And Osric had good tidings also, that they of Somerset and Dorset and Hampshire (that is how we call the places now—of course in those days the names were different) were all ready to come when he summoned them; and all were eager to have another cast at their foe, and to strike for freedom and the Lord's faith.
And then did Alfred the King kneel down and the tears ran down his cheeks, and he thanked God for His goodness and mercy, and offered praise to Him for His greatness and majesty.
And Wulnoth looked and listened; and then a great feeling came to him that the King's God was the true God, and that the Lord Christ was the real Lord, and that he was a sinner who needed the pardon of which he had heard; and he knelt down, he who had knelt to no God before, and he said—
"O King, I seem to see dimly, as one who looks at the sun.
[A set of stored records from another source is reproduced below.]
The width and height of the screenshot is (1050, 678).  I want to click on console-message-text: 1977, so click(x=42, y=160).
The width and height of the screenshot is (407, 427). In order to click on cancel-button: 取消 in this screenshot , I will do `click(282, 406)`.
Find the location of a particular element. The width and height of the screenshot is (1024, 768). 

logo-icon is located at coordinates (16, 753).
I have found the mightiest and greatest, and he is the White Christ, and Him will I love and serve, and be his man."
And the King looked up and smiled, and he said—
"Now truly do I rejoice, Wanderer. I have found hope anew, and courage; and shall perchance find my crown and kingdom; but thou hast found a better thing—a crown and a kingdom that shall forever endure."
Now, this is how the King wandered as an outcast, and this is how the loaves were burnt, and this is how Wulnoth brought the banner to the King, and how he found the mightiest and the bravest of all.